I heard there is good car parking in Reading ...


----------



## Overread (Oct 31, 2008)

I think it also has one of those train station things too


----------



## Alex_B (Oct 31, 2008)

is there any pubs?


----------



## Overread (Oct 31, 2008)

hmm its got a university - and where there are students there is usually drink and places that sell drink


----------



## lostprophet (Oct 31, 2008)

Alex_B said:


> is there any pubs?



I know I've missed a few but the red dots are pubs in the town centre


----------



## lostprophet (Oct 31, 2008)

Alex_B said:


> I heard there is good car parking in Reading ...



you heard very wrong


----------



## Antarctican (Oct 31, 2008)

Where's your photo shop??


----------



## Overread (Oct 31, 2008)

anty - look at the map where the word "reading" is and right on the R is the side of a big square - from the map and evidence I have that tis the place!


----------



## lostprophet (Nov 1, 2008)

Antarctican said:


> Where's your photo shop??



photo shop? photo shop!! how very dare you.

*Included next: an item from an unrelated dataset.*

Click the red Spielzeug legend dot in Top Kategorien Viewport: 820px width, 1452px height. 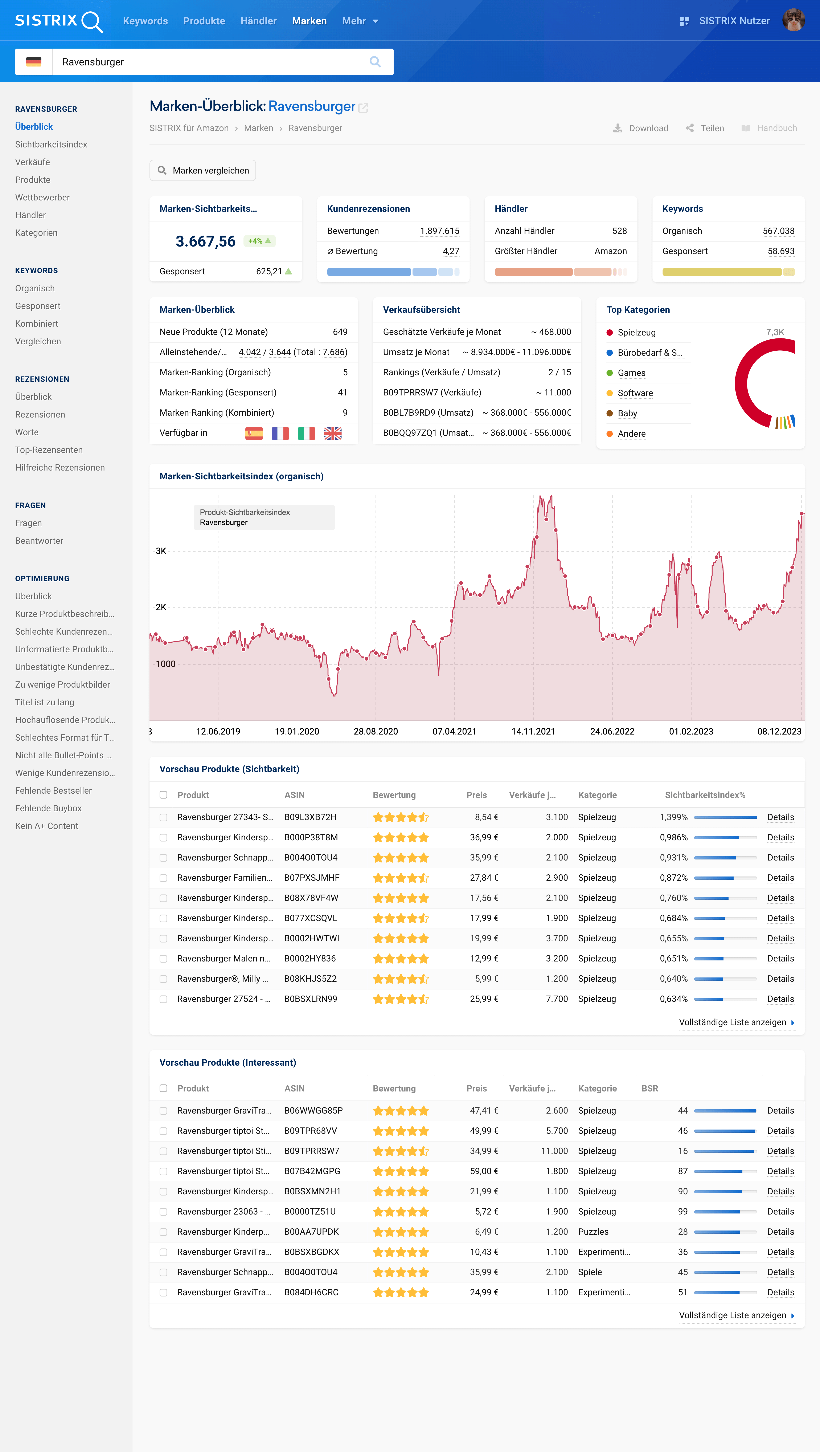[x=609, y=333]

It's a camera shop


----------



## tempra (Nov 1, 2008)

Do it! make a date in January


----------



## Overread (Nov 1, 2008)

no no Feb- make it Feb - right at the start! (there is this dissertation thingy that I should write in jan )


----------



## Overread (Nov 13, 2008)

*pokes thread to remind LP to pick a date *


----------



## lostprophet (Nov 14, 2008)

I was joking about a meetup in Reading, I can't think of anywhere worse to have one


----------



## Overread (Nov 14, 2008)

Bogner?  

edit = wait wait Stains!
Stains would definatly be worse!


----------



## lostprophet (Nov 14, 2008)

Overread said:


> Bogner?
> 
> edit = wait wait Stains!
> Stains would definatly be worse!



never been to either of those but have been through Staines on the train, I didn't dare look out of the windows though


----------